The U. S. is a significantly less Christian country than it was seven years ago.
That’s the top finding—one that will ricochet through American faith, culture and politics—in the Pew Research Center’s newest report, “America’s Changing Religious Landscape,” released May 12.
This trend “is big, it’s broad and it’s everywhere,” said Alan Cooperman, Pew’s director of religion research.
Christianity still dominates American religious identity (70 percent), but the survey shows dramatic shifts as more people move out the doors of denominations, shedding spiritual connections along the way.
Atheists and agnostics have nearly doubled their share of the religious marketplace, and overall indifference to religion of any sort is rising as well. Among the larger Christian bodies, only the historically black Protestant churches have held a steady grip through the years of change.
Remember the familiar map of American religion? The South: a bastion of white evangelicals. The Northeast: cradle of Catholics. The Midwest: nest of mainline Protestants. The West: incubator of “nones”—people who claim no religious brand label. Well, scratch all that in the new topography.
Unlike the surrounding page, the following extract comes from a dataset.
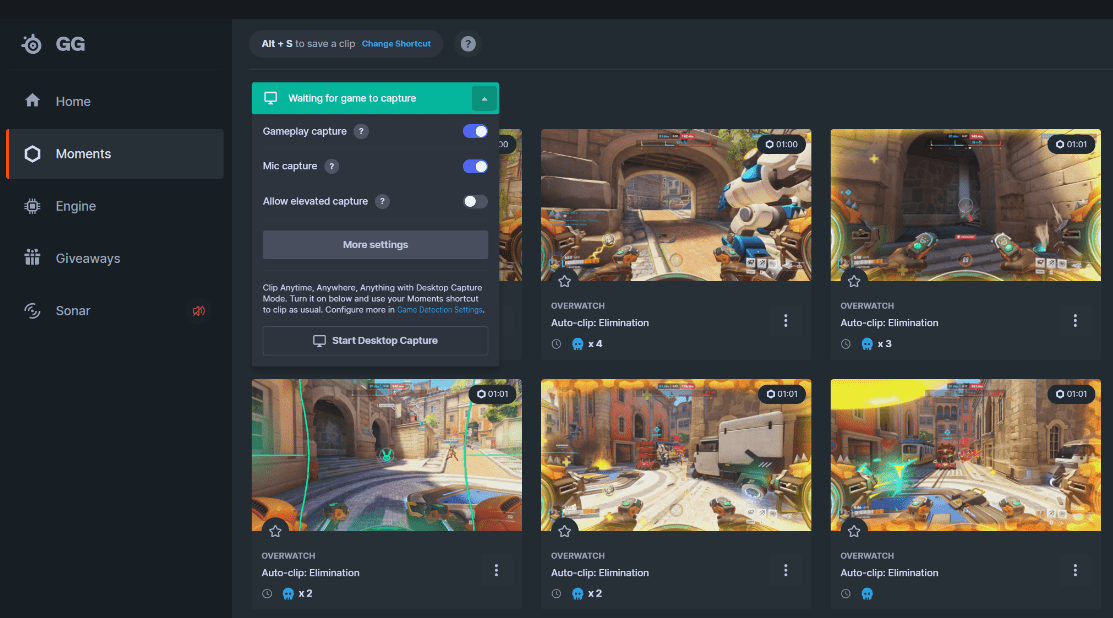Open options menu for top-middle Elimination clip
The image size is (1113, 618).
[x=786, y=321]
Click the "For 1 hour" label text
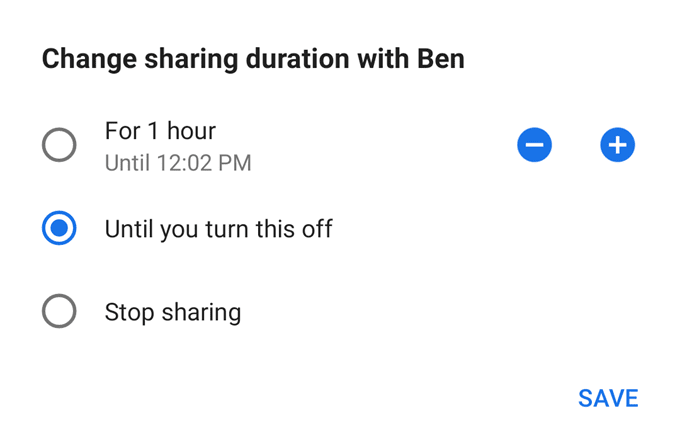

The shrinking numbers of Christians and their loss of market share is the most significant change between 2007 (when Pew did its first U.S. Religious Landscape survey) and the new, equally massive survey of 35,000 U.S. adults.
The percentage of people who describe themselves as Christians fell about 8 points — from 78.4 to 70.6. This includes people in virtually all demographic groups, whether they are “nearing retirement or just entering adulthood, married or single, living in the West or the Bible Belt,” according to the survey report.
State by state and regional data show:
* Massachusetts is down on Catholics by 10 percentage points. South Carolina is down the same degree on evangelicals. * Mainline Protestants, already sliding for 40 years or more, declined all over the Midwest by 3 to 4 percentage points. * The Southern Baptist Convention and the United Methodist Church, the country’s two largest Protestant denominations, are each down roughly the same 1.4 to 1.5 percentage points. * Every tradition took a hit in in the West as the number of people who claim no religious brand continues to climb.
Christian faiths are troubled by generational change — each successive group is less connected than that group’s parents — and by “switching” at all ages, the report shows. While nearly 86 percent of Americans say they grew up as Christians, nearly one in five (19 percent) say they aren’t so anymore.
“Overall, there are more than four former Christians for every convert to Christianity,” said Cooperman.
Although evangelicals are part of the decline, their slide has been less steep. They benefit from more people joining evangelical traditions, but they’re hurt by generational change and by America’s increased diversity.
According to the survey, white “born-again or evangelical” Protestants — closely watched for their political clout within the GOP — now account for 19 percent of American adults, down slightly from 21 percent in 2007.
Politicians should take note, said Mike Hout, a sociologist and demographer at New York University who is also a co-director of the General Social Survey, a biennial national demographic survey. “Traditionally, we thought religion was the mover and politics were the consequence,” he said. Today, it’s the opposite.
Many of today’s formerly faithful left conservative evangelical or Catholic denominations because “they saw them align with a conservative political agenda and they don’t want to be identified with that,” Hout said.
Catholics dropped both in market share and in real numbers. Despite their high retention rate for people reared in the faith, they have a low conversion rate. Today, Cooperman said, 13 percent of U.S. adults are former Catholics, up from 10 percent in 2007.
Generational shifts are also hurting Catholic numbers. Greg Smith, Pew’s associate director of research, said “just 16 percent of the 18-to-24-year-olds today are Catholic, and that is not enough to offset the numbers lost to the aging and switching.”
Where are they going? To religious nowhere.
The nones — Americans who are unaffiliated with brand-name religion — are the new major force in American faith. And they are more secular in outlook — and “more comfortable admitting it” than ever before, said John Green, director of the Bliss Institute of Applied Politics at the University of Akron.
Their growth spans the generations, as well as racial and ethnic groups, said Green, a senior fellow in religion and American politics for the Pew Research Center.
Nones, at 22.8 percent of the U.S. (up from 16 just eight years ago) run second only to evangelicals (25.4 percent) and ahead of Catholics (20.8 percent) in religious market share.